Pese a todo ello, la comunicación política ha iniciado un camino hacia la adecuación, no sólo para ganar elecciones, sino para elevar la vara con la que se mide a la dirigencia política. Esto obliga a los partidos políticos a reinventarse o desaparecer, organizaciones relativamente nuevas, sin ideología ni pautas sociales y sin legitimidad en el electorado no pueden esperar ser endosados por la sociedad de golpe y porrazo. El mejor reflejo de esto, es el tiempo transcurrido del 23 de diciembre de 1973 con la fundación del PLD hasta 1996 con la conquista de primer gobierno y el resto es historia.

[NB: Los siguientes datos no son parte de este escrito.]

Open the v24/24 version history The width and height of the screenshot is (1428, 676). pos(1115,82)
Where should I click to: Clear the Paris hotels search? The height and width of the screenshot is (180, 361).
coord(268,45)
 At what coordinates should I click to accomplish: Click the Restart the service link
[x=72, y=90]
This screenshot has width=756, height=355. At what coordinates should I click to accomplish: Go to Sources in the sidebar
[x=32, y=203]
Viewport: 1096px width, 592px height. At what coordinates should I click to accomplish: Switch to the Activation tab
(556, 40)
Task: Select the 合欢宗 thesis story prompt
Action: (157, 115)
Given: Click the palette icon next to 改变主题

Un partido político sin ideología ni formación ni estructura organizada, no puede ser garante de reivindicaciones ciudadanas y se hace casi imposible cumplir con el objetivo de impulsar una candidatura para dirigir los destinos de una nación, aun con un candidato popular y con discurso. Peor, es cuando ese aspirante carece de popularidad y habilidades comunicativas.

Concluyo con la frase de Leandro Alem, cito: “La vida política forma esas grandes agrupaciones, que llámeseles como ésta, populares, o llámeseles partidos políticos, son las que desenvuelven la personalidad del ciudadano, le dan conciencia de su derecho y el sentimiento de la solidaridad en los destinos comunes.”